In this blog post, we will use Support Vector Machines (SVM) to build and train a model using human cell records, and classify cells as to realize whether the samples are benign or malignant.
The dataset (download here) we will be working with consists of several hundred human cell sample records, each of which contains the values of a set of cell characteristics. The fields in each record are:
- ID: Patient ID
- Clump - Clump thickness
- UnifSize - Uniformity of cell size
- UnifShape - Uniformity of cell shape
- MargAdh - Marginal adhesion
- SingEpiSize - Single epithetical cell size
- BareNuc - Bare nuclei
- BlandChrom - Bland chromatin
- NormNucl - Normal nucleoli
- Mit - Mitoses
- Class - Benign or malignant
SVM works by mapping data to a high-dimensional feature space so that data points can be categorized even when the data is not otherwise linearly separable. A separator between the categories is found, then the data is transformed in such a way that the separator could be drawn as a hyperplane. Following this, characteristics of new data can be used to predict the droup to which a new record should belong.
# import libraries
import pandas as pd
import pylab as pl
import numpy as np
import scipy.optimize as opt
from sklearn.model_selection import train_test_split
%matplotlib inline
import matplotlib.pyplot as plt
# read the data into a pandas dataframe
df = pd.read_csv('cell_samples.csv')
df.head()
ID | Clump | UnifSize | UnifShape | MargAdh | SingEpiSize | BareNuc | BlandChrom | NormNucl | Mit | Class | |
---|---|---|---|---|---|---|---|---|---|---|---|
0 | 1000025 | 5 | 1 | 1 | 1 | 2 | 1 | 3 | 1 | 1 | 2 |
1 | 1002945 | 5 | 4 | 4 | 5 | 7 | 10 | 3 | 2 | 1 | 2 |
2 | 1015425 | 3 | 1 | 1 | 1 | 2 | 2 | 3 | 1 | 1 | 2 |
3 | 1016277 | 6 | 8 | 8 | 1 | 3 | 4 | 3 | 7 | 1 | 2 |
4 | 1017023 | 4 | 1 | 1 | 3 | 2 | 1 | 3 | 1 | 1 | 2 |
# dimensions of the dataframe
df.shape
(699, 11)
The ID field contains the patient identifiers. The characteristics of the cell samples from each patient are contained in fields Clump to Mit. The values are graded from 1 to 10, with 1 being the closest to benign.

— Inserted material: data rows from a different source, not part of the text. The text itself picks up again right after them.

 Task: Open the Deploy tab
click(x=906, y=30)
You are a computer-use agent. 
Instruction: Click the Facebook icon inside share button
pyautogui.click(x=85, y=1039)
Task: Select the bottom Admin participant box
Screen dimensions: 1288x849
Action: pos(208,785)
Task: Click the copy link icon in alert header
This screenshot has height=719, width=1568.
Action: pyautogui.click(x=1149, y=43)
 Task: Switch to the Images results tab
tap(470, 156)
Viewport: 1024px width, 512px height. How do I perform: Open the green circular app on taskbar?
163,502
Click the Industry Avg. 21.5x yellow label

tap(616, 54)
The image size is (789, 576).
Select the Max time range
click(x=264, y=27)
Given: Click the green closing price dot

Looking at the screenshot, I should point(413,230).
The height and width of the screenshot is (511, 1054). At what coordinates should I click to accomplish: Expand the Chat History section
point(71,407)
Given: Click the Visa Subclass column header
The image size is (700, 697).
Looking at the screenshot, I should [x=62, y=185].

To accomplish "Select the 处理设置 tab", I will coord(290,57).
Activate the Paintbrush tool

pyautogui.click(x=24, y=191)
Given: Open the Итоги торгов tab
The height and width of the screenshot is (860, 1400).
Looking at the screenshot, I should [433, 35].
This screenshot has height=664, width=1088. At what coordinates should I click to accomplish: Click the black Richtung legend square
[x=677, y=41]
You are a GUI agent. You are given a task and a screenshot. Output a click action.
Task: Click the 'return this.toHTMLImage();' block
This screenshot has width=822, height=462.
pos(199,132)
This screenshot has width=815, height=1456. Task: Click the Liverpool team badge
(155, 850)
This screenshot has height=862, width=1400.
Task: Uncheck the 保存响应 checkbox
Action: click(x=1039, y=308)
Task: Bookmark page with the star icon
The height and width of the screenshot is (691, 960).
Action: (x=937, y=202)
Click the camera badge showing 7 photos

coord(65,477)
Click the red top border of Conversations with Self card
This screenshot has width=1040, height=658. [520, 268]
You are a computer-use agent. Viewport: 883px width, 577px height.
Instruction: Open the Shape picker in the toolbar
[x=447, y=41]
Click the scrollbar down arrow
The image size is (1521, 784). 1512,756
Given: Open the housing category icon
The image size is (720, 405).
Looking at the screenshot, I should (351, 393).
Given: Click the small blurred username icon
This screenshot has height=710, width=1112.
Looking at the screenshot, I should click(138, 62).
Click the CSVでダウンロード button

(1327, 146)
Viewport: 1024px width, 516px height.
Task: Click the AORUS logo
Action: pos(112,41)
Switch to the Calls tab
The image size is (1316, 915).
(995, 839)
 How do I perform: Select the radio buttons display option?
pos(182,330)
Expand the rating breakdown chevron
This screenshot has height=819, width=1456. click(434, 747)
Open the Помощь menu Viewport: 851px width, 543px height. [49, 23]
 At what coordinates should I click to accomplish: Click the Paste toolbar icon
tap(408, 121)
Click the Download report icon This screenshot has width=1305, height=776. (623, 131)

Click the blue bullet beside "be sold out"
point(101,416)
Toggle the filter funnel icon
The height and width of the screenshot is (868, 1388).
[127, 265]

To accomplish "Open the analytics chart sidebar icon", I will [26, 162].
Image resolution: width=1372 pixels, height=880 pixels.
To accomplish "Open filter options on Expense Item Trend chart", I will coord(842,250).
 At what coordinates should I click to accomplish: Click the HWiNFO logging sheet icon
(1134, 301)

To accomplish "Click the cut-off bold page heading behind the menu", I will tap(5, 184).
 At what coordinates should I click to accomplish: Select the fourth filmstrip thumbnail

The Class field contains the diagnosis, as confirmed by separate medical procedures, as to whether the samples are benign (value = 2) or malignant (value = 4)
Let’s look at the distribution of the classes based on Clump thickness and Uniformity of cell size.
ax = df[df['Class'] == 4][0:50].plot(kind='scatter', x='Clump', y='UnifSize', color='Red', label='malignant')
df[df['Class'] == 2][0:50].plot(figsize=(8,6), fontsize=14, kind='scatter', x='Clump', y='UnifSize', color='DarkBlue', label='benign', ax=ax)
plt.ylabel('UnifSize', fontsize=14)
plt.xlabel('Clump', fontsize=14)
plt.show()
Preprocessing the data
df.dtypes
ID int64
Clump int64
UnifSize int64
UnifShape int64
MargAdh int64
SingEpiSize int64
BareNuc object
BlandChrom int64
NormNucl int64
Mit int64
Class int64
dtype: object
Let’s drop the rows that have non numerical values in the BareNuc column. Then we will convert the data type into int
df = df[pd.to_numeric(df['BareNuc'], errors='coerce').notnull()]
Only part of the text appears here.